O que irritou as pessoas e precipitou a tempestade de bosta digital contra Dr. Drauzio e a TV Globo não foi o fato do médico ter abraçado o "monstro", mas o fato da reportagem ter despertado, em nós, empatia por esse "monstro".

Ora, se eu tenho empatia por Suzy (a presidiária trans) e me emociono com sua sua solidão é porque eu reconheço nela algo de semelhante a mim mesmo (esse é o conceito básico de empatia).

A solidão dela, é também a minha solidão. A humanidade que habita nela, é também a humanidade que habita em mim.

Então, quando eu sei que ela violentou e matou uma criança eu me assombro.

Como é possível que eu possa ter sentido compaixão por um "monstro"? Será que há em mim algo de monstruoso? Será que a sombra que ela carrega eu também carrego? Será que a humanidade que há em mim é a mesma humanidade que há nela?

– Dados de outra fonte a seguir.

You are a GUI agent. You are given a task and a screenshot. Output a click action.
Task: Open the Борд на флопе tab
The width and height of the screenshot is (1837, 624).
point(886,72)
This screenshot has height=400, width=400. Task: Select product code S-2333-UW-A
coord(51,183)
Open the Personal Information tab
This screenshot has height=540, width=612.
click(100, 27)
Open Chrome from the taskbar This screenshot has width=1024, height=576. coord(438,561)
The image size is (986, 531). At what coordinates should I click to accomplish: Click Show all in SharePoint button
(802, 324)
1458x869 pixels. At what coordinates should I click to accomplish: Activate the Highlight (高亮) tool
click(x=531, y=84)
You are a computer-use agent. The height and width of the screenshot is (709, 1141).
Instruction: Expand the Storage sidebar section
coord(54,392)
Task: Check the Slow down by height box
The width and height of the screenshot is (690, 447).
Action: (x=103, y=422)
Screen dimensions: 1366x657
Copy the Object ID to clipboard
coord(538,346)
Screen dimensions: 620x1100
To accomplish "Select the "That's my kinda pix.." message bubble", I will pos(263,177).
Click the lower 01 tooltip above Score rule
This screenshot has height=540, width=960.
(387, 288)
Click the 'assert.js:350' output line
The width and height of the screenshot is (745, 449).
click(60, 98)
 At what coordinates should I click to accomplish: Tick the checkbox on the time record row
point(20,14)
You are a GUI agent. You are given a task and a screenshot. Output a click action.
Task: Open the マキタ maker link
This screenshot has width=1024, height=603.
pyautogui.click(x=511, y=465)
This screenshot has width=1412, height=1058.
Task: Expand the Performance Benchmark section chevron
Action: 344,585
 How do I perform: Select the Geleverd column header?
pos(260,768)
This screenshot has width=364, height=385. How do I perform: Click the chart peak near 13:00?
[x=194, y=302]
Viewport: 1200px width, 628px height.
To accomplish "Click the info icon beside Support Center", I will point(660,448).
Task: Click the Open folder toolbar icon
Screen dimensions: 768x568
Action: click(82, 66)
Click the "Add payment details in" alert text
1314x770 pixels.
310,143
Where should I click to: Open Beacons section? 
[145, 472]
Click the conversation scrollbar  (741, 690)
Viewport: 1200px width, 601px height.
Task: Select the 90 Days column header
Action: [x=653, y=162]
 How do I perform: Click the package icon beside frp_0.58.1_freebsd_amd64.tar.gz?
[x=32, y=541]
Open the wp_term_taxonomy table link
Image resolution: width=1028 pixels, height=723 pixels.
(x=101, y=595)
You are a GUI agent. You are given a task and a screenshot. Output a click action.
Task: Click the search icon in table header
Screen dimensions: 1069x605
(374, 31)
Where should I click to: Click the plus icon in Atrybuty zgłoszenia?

Eu sou lançado em um paradoxo: a mesma criatura que me comove com a sua solidão me ofende profundamente com seu crime. O divino que há no sofrimento de Suzy se completa paradoxalmente com sua monstruosidade.

Para suportar esse paradoxo a gente faz um movimento defensivo em três etapas: 1. Desumaniza o assassino; 2. Odeia o médico e a TV que me jogou diante desse paradoxo; 3. Reafirma em público a nossa própria pureza moral e luminosidade imaculada emitindo nossa indignação digital

É preciso uma boa dose de Dostoiévski pra lidar de uma forma mais sincera com esse paradoxo.

No fim das contas, muito sem querer, o Dr. Drauzio Varela demonstrou que, é absolutamente banal ter empatia com os santos, mas que o divino mesmo, é ter compaixão pelos demônios.

Nesse ponto, Dr. Drauzio se mostrou bem maior do que já é.

Como é possível que a "maior nação cristã" do planeta não entenda isso?

Simples: porque o último cristão, morreu na cruz."